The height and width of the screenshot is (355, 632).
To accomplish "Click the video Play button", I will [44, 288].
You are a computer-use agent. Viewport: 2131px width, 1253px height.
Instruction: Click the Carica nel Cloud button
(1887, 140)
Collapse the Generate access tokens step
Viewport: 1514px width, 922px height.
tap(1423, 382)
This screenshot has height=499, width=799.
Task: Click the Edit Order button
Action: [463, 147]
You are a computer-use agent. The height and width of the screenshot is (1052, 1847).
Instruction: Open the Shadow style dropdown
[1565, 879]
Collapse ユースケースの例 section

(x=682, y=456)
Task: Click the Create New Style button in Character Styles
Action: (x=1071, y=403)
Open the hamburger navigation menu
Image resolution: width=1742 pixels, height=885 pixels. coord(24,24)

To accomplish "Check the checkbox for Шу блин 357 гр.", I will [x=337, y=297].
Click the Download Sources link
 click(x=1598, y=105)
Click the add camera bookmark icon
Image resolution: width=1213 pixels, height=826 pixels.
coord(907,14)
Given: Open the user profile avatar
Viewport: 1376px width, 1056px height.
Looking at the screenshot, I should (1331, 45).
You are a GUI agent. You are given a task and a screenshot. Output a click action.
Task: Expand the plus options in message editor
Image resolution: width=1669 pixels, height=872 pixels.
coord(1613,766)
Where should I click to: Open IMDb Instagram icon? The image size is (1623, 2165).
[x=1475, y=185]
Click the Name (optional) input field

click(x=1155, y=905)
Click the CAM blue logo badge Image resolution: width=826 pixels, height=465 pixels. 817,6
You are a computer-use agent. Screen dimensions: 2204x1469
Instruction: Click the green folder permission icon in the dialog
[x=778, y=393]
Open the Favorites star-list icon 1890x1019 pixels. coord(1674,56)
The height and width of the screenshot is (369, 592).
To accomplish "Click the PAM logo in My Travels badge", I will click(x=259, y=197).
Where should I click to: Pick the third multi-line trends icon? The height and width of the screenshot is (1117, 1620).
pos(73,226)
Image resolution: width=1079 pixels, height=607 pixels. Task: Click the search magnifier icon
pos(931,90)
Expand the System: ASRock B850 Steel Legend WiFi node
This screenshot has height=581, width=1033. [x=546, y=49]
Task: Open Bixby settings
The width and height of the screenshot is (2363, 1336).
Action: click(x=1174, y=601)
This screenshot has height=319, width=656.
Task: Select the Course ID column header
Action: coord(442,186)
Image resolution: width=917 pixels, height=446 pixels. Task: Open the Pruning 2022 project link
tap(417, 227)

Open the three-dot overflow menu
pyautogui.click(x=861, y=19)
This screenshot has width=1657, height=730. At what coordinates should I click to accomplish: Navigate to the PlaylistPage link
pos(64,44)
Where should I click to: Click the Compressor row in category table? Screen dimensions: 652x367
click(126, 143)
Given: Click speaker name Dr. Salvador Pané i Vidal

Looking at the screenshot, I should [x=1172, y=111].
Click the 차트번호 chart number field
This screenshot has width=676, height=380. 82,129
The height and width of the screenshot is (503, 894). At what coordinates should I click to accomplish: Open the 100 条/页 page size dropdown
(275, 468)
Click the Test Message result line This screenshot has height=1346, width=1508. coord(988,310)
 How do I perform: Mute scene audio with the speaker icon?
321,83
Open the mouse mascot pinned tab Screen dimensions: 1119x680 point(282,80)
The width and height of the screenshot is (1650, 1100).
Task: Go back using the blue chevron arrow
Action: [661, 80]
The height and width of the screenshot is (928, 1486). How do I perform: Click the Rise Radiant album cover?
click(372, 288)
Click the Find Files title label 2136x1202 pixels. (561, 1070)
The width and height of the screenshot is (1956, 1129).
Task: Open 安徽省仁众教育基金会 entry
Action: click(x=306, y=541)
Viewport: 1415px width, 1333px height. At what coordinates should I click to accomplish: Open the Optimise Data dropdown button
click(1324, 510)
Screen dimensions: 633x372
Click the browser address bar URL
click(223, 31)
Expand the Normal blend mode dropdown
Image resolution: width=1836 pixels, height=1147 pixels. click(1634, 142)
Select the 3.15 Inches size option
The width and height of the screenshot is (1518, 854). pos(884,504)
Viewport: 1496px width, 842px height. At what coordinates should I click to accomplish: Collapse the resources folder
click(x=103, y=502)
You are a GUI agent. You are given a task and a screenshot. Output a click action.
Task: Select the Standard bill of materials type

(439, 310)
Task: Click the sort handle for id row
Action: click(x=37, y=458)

# [Exercise description]
Everything from the line containing "The height and width of the screenshot is (503, 894)." to the bottom of the listing is to be set down exactly; leave out all other lines.

# [Result of this exercise]
The height and width of the screenshot is (503, 894). At what coordinates should I click to accomplish: Open the 100 条/页 page size dropdown
(275, 468)
Click the Test Message result line This screenshot has height=1346, width=1508. coord(988,310)
 How do I perform: Mute scene audio with the speaker icon?
321,83
Open the mouse mascot pinned tab Screen dimensions: 1119x680 point(282,80)
The width and height of the screenshot is (1650, 1100).
Task: Go back using the blue chevron arrow
Action: [661, 80]
The height and width of the screenshot is (928, 1486). How do I perform: Click the Rise Radiant album cover?
click(372, 288)
Click the Find Files title label 2136x1202 pixels. (561, 1070)
The width and height of the screenshot is (1956, 1129).
Task: Open 安徽省仁众教育基金会 entry
Action: click(x=306, y=541)
Viewport: 1415px width, 1333px height. At what coordinates should I click to accomplish: Open the Optimise Data dropdown button
click(1324, 510)
Screen dimensions: 633x372
Click the browser address bar URL
click(223, 31)
Expand the Normal blend mode dropdown
Image resolution: width=1836 pixels, height=1147 pixels. click(1634, 142)
Select the 3.15 Inches size option
The width and height of the screenshot is (1518, 854). pos(884,504)
Viewport: 1496px width, 842px height. At what coordinates should I click to accomplish: Collapse the resources folder
click(x=103, y=502)
You are a GUI agent. You are given a task and a screenshot. Output a click action.
Task: Select the Standard bill of materials type

(439, 310)
Task: Click the sort handle for id row
Action: click(x=37, y=458)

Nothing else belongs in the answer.